Please do not think that we are about to go back to “life as normal” and pretend that we are no longer living with this frightening illness. It is unknown how long the COVID risk will continue, but the general thinking is that it will be around until we come up with a vaccine. To that end, if COVID could have killed people in January, February and March then it is obvious that it could equally be a killer in May, June, July and beyond.
So this I urge, please continue to go about your day assuming two things: 1. That you have the virus and could infect others; 2. That everyone else has the virus and could infect you.
In the coming months please make sure that you continue to social distance, repeatedly wash hands, follow all rules and restrictions about moving around and mixing with others and continue to think of yourself as a life saver.
There is Nothing Simple In The Question About our Schools
As a parent of four school aged children, there has been nothing easy about these recent weeks. I don’t know how “home schooling” is working for others, but we are having a fair bit of trouble getting the younger kids to crack a book open while the older ones are giving it a pretty good shake.

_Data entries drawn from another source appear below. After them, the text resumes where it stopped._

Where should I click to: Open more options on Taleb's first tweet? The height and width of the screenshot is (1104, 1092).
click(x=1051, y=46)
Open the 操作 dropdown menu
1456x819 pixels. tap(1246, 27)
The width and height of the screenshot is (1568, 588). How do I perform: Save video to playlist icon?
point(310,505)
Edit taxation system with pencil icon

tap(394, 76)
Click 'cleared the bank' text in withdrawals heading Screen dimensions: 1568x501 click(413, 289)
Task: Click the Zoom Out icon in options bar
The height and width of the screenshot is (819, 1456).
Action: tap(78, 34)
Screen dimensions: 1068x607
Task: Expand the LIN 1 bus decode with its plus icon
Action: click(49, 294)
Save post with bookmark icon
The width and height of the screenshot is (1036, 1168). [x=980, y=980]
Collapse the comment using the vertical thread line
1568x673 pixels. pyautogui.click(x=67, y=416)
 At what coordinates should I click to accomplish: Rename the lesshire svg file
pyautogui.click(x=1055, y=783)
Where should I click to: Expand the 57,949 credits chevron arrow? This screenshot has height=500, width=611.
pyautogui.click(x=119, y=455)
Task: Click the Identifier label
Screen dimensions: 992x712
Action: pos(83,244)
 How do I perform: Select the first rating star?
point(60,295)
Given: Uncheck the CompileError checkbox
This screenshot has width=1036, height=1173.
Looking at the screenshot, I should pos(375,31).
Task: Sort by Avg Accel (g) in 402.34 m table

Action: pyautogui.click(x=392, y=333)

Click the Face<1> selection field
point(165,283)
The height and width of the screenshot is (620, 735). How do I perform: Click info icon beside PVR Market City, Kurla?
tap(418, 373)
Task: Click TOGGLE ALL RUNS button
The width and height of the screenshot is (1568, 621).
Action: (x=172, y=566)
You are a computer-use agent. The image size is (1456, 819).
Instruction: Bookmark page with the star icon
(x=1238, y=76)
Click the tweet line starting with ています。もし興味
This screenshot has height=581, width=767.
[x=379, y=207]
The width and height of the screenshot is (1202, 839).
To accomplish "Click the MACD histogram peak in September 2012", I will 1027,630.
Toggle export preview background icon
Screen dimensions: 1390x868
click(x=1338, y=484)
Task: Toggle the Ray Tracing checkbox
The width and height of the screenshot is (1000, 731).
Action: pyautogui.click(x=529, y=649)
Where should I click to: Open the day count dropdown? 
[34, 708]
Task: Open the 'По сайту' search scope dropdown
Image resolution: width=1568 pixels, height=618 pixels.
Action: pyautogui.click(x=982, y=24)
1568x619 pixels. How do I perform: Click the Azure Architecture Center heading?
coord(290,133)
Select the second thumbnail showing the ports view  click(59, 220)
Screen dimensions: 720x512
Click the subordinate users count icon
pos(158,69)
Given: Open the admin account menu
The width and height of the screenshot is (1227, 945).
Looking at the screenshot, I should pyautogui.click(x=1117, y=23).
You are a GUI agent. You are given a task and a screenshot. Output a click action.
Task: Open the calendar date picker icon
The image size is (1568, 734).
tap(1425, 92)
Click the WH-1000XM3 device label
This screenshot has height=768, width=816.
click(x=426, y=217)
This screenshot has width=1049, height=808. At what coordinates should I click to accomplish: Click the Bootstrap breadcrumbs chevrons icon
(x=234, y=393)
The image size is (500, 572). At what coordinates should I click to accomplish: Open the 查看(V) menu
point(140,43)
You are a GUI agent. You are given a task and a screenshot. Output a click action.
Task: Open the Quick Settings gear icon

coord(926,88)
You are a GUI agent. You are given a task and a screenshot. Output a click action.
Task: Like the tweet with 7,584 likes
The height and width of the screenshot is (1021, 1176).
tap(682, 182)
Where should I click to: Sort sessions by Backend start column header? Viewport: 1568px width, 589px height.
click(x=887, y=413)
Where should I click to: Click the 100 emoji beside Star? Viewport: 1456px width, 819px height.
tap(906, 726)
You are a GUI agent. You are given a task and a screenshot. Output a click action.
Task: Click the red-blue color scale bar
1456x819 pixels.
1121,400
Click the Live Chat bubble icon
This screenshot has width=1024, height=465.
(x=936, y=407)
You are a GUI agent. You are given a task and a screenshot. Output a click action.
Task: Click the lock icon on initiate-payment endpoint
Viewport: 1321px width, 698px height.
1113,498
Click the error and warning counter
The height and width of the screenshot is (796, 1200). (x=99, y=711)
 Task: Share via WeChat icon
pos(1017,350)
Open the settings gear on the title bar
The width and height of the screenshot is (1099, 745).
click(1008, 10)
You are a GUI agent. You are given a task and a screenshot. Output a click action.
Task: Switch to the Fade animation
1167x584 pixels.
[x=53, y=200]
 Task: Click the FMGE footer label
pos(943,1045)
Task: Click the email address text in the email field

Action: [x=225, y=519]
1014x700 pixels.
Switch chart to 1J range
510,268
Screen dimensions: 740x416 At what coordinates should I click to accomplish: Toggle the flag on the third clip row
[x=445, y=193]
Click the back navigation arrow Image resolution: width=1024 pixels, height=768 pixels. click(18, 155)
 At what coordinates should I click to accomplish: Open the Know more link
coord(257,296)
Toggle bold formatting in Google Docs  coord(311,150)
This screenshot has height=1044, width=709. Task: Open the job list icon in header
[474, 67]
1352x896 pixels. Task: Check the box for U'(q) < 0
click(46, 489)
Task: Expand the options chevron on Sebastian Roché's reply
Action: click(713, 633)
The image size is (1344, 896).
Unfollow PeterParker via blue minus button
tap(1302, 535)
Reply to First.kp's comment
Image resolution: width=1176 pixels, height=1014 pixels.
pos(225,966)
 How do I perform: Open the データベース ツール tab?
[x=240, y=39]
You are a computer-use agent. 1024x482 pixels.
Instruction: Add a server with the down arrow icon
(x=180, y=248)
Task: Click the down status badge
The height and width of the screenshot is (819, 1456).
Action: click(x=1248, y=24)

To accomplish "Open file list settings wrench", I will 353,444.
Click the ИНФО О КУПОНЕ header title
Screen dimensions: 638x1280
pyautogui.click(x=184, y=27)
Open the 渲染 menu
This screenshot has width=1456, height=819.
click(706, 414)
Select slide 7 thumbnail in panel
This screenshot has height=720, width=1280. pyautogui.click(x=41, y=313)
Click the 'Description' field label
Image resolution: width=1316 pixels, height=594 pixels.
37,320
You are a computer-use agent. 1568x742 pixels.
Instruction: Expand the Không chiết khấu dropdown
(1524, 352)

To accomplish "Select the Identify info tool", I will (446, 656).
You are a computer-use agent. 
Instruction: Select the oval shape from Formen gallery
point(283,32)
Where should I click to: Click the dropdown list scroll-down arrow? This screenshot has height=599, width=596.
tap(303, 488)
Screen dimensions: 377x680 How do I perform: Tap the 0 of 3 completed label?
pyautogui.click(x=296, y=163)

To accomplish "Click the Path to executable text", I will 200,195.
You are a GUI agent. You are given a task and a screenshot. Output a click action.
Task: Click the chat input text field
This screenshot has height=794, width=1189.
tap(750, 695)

Questions about what is safe and what is not safe have been on the minds of everyone. This is especially true for our schools. What risk are the kids at if they go to school? What risk are our school staff at? Can the kids bring home the terrible COVID disease?
So far, the answer to most of these questions has been left in the hands of parents and schools. The trouble with this approach is that I don’t know if we will ever see a more unfair and inequitable schooling scenario in my lifetime. Questions about access and opportunity are leaving a massive divide in the education outcomes of our kids. That’s not to mention that for some children school might be their only meal of the day (provided by the school) and the only 6 hours of the day when they feel safe.
As a simple example of the gap in education outcomes, it is looking likely that in Term 2, Year 12 students at private schools might have 40+ days of classroom lessons, while in public schools it could be as low as 10 days.
Trying to balance the education of students with the health and well-being of our school staff and wider community is a tricky one that requires real leadership. And the explanation needs to be simple enough so that the kids understand.
To all of our wonderful school staff, from cleaners through to Principals, thank you for all that you have done over the past 6 weeks during an incredible and instantaneous change to the way schools work. You have reminded us all of how skilled, specialised and talented you all are. And you have reminded us that people are entitled to go to a safe work place each day and when that’s not possible then every reasonable step needs to be put in place to make it the safest work space that it can be.